MCP Tools Reference: ces.googleapis.com

Tool: create_evaluation_dataset

Creates a new evaluation dataset.

The following sample demonstrate how to use curl to invoke the create_evaluation_dataset MCP tool.

Curl Request
                  
curl --location 'https://ces.[REGION].rep.googleapis.com/mcp' \
--header 'content-type: application/json' \
--header 'accept: application/json, text/event-stream' \
--data '{
  "method": "tools/call",
  "params": {
    "name": "create_evaluation_dataset",
    "arguments": {
      // provide these details according to the tool's MCP specification
    }
  },
  "jsonrpc": "2.0",
  "id": 1
}'
                

Input Schema

Request message for EvaluationService.CreateEvaluationDataset.

CreateEvaluationDatasetRequest

JSON representation
{
  "parent": string,
  "evaluationDatasetId": string,
  "evaluationDataset": {
    object (EvaluationDataset)
  }
}
Fields
parent

string

Required. The app to create the evaluation for. Format: projects/{project}/locations/{location}/apps/{app}

evaluationDatasetId

string

Optional. The ID to use for the evaluation dataset, which will become the final component of the evaluation dataset's resource name. If not provided, a unique ID will be automatically assigned for the evaluation.

evaluationDataset

object (EvaluationDataset)

Required. The evaluation dataset to create.

EvaluationDataset

JSON representation
{
  "name": string,
  "displayName": string,
  "evaluations": [
    string
  ],
  "createTime": string,
  "updateTime": string,
  "etag": string,
  "createdBy": string,
  "lastUpdatedBy": string,
  "aggregatedMetrics": {
    object (AggregatedMetrics)
  }
}
Fields
name

string

Identifier. The unique identifier of this evaluation dataset. Format: projects/{project}/locations/{location}/apps/{app}/evaluationDatasets/{evaluationDataset}

displayName

string

Required. User-defined display name of the evaluation dataset. Unique within an App.

evaluations[]

string

Optional.
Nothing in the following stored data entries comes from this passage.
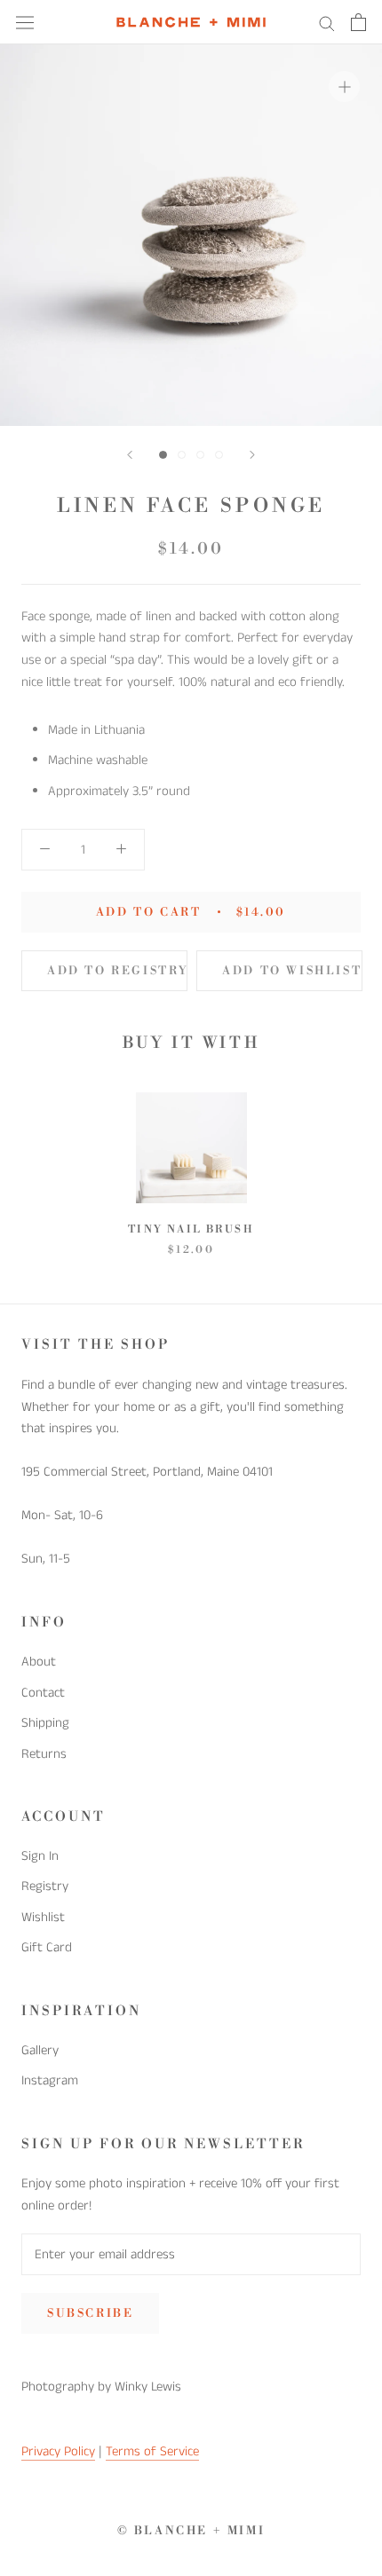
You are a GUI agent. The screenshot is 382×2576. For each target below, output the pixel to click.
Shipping (45, 1722)
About (38, 1661)
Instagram (49, 2080)
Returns (44, 1754)
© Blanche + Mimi (191, 2531)
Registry (44, 1886)
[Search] (327, 22)
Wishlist (43, 1917)
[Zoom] (344, 86)
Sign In (40, 1856)
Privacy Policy (58, 2451)
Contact (43, 1692)
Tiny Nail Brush (191, 1229)
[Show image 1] (163, 455)
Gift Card (46, 1947)
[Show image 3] (200, 455)
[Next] (252, 455)
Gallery (40, 2050)
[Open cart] (358, 22)
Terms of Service (152, 2451)
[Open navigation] (25, 22)
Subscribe (90, 2313)
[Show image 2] (182, 455)
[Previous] (129, 455)
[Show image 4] (219, 455)
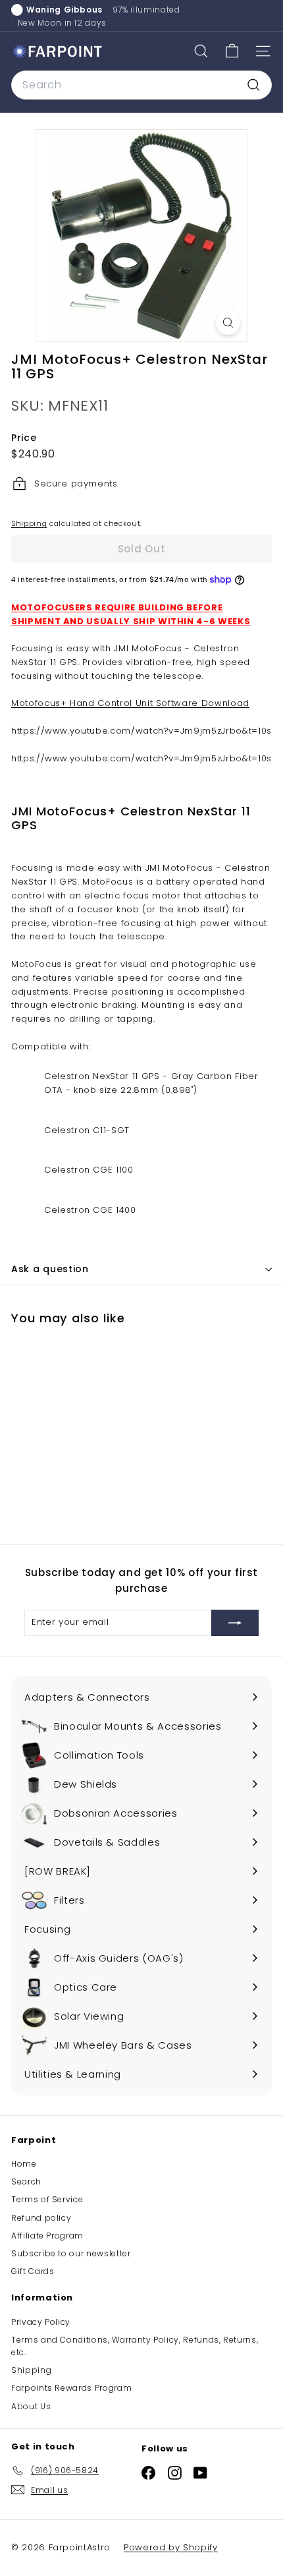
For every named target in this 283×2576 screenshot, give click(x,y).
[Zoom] (228, 322)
Evaluations that are included in this dataset.

createTime

string (Timestamp format)

Output only. Timestamp when the evaluation dataset was created.

Uses RFC 3339, where generated output will always be Z-normalized and use 0, 3, 6 or 9 fractional digits. Offsets other than "Z" are also accepted. Examples: "2014-10-02T15:01:23Z", "2014-10-02T15:01:23.045123456Z" or "2014-10-02T15:01:23+05:30".

updateTime

string (Timestamp format)

Output only. Timestamp when the evaluation dataset was last updated.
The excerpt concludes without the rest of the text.